Título: O tratado foi violado diversas vezes, sempre em benefício do Brasil
Autor:
Fonte: O Globo, 23/04/2008, O Mundo, p. 26

O IMPASSE DA HIDRELÉTRICA: Assessor diz que aumento de receita com usina binacional poderia ser investido em programas de combate ao narcotráfico na fronteira

Mentor do presidente eleito Fernando Lugo para energia diz que governo brasileiro pode pagar mais por excedente de Itaipu sem rever o tratado que expira em 2023

ASSUNÇÃO. Considerado o mentor do presidente eleito do Paraguai, Fernando Lugo, no tema energia e cotado para integrar o futuro ministério, o engenheiro Ricardo Canese disse que não é preciso rever o Tratado de Itaipu para que os preços da energia excedente sejam revistos. De acordo com ele - que é um dos autores do livro "O direito do Paraguai à soberania" - o Brasil paga US$300 milhões por ano ao Paraguai e gastaria US$8 bilhões para substituir a energia paraguaia por petróleo, por exemplo. Para Canese, o aumento de US$2 bilhões nos valores seria suficiente para o Paraguai.

Ricardo Galhardo

Como o senhor interpreta a declaração do presidente Luiz Inácio Lula da Silva sobre a revisão do Tratado de Itaipu?

RICARDO CANESE: O ministro Celso Amorim deu declarações posteriores dizendo que o Brasil vai buscar uma relação justa com o Paraguai. O mais importante para mim é o compromisso que Lula firmou conosco quando o visitamos em Brasília. Ele nos disse que poderemos tratar de todos os temas sobre Itaipu. Este foi o compromisso que Lula assumiu conosco e tenho certeza de que vai cumprir. Não há dúvida de que a declaração de Lula foi em função da repercussão interna que isso poderia ter no Brasil. O presidente Lula é uma pessoa de nossa inteira confiança.

É possível reajustar os preços da energia sem alterar o tratado?

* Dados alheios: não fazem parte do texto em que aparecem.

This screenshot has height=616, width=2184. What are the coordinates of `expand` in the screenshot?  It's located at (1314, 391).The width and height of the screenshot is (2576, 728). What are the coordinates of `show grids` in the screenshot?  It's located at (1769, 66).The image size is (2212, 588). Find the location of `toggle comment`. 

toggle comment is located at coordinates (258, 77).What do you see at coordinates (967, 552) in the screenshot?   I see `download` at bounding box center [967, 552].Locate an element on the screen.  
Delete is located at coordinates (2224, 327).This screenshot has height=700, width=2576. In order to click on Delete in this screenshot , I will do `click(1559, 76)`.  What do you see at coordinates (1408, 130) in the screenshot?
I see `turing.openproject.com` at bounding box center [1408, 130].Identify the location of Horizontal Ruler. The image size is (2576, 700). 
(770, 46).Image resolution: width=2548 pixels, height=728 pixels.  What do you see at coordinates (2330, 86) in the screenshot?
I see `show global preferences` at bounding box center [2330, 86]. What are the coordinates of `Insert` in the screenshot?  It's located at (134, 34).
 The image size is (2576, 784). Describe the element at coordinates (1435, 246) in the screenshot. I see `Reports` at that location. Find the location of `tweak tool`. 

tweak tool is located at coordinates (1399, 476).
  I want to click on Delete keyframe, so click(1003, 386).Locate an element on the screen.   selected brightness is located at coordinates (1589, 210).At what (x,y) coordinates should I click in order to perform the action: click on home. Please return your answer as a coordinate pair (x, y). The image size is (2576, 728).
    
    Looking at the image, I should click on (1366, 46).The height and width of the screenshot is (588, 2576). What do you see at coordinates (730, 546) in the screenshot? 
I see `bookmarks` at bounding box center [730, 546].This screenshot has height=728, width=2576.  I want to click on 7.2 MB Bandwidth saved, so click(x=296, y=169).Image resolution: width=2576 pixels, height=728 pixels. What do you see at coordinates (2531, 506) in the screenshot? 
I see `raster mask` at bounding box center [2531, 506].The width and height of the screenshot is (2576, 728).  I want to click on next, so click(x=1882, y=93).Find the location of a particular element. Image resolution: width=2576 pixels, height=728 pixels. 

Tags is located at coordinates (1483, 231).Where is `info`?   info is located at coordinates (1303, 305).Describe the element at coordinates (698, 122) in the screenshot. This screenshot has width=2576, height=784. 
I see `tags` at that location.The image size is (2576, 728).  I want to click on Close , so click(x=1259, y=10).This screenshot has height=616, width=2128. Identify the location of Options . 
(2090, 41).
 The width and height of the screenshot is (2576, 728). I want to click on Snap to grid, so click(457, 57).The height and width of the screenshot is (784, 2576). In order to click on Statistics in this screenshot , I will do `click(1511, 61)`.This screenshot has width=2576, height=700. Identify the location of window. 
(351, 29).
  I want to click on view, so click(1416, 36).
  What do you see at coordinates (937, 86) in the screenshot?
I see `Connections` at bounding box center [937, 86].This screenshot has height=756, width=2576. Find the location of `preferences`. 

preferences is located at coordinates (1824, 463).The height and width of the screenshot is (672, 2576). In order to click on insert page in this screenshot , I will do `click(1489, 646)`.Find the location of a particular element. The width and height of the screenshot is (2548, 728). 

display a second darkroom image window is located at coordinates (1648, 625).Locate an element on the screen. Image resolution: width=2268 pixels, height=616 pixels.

CANESE: Para nós, o fundamental é o preço da energia. O problema é que o preço está no tratado, o que é um absurdo. Deve ser o único caso na História de um acordo de 50 anos que determina o preço. Mas existe uma série de saídas, que prefiro não citar agora, para que o preço seja revisado mesmo que fique tudo igual no tratado. Na verdade, o tratado foi violado diversas vezes ao longo de 30 anos, sempre em benefício do Brasil. Bastaria cumprir o tratado para que os preços ficassem mais justos.

O que o governo paraguaio pode fazer caso o Brasil se recuse a aumentar o preço?

CANESE: Estou convencido que haverá um acordo. Não especularia sobre outras alternativas. Não queremos fazer como o Uruguai fez em relação à Argentina e ir à Corte de Haia. Não queremos isso.

Qual seria o preço justo?

CANESE: Existem muitos cálculos e é possível usar muitos critérios. Por exemplo: se a energia elétrica paraguaia fosse substituída por gás natural ou petróleo seriam necessários 80 milhões de barris ao ano. Quem disse isso foi Jorge Samek (presidente da Itaipu Binacional). Com o petróleo a US$100 o barril (ontem chegou a US$119) o Brasil gastaria US$8 bilhões ao ano. E o Brasil paga ao Paraguai US$300 milhões, líquidos. O que propomos é um acordo entre estes dois números. Para dar uma cifra, o mínimo seriam US$2 bilhões.

Qual o impacto disso nas finanças paraguaias?

CANESE: Enorme. É o equivalente a toda nossa dívida externa. O PIB do Paraguai é de US$12 bilhões. E este dinheiro extra teria reflexos positivos também no Brasil. Os casos de crianças paraguaias que hoje passam a fronteira para estudar ou ir a hospitais no Brasil acabariam. Além disso, o governo paraguaio teria melhores condições para reduzir o narcotráfico e o tráfico de armas que têm reflexo direto na violência das grandes cidades brasileiras.

Quais as outras propostas para a área energética em relação ao Brasil?

CANESE: Gostaríamos de transformar o Paraguai no centro de distribuição de energia elétrica da região. Isso pode gerar até US$4 bilhões ao ano e beneficiaria a todos. Argentina ficaria com US$1,3 bilhão, Brasil com US$1,3 bilhão e Paraguai com US$1,3 bilhão.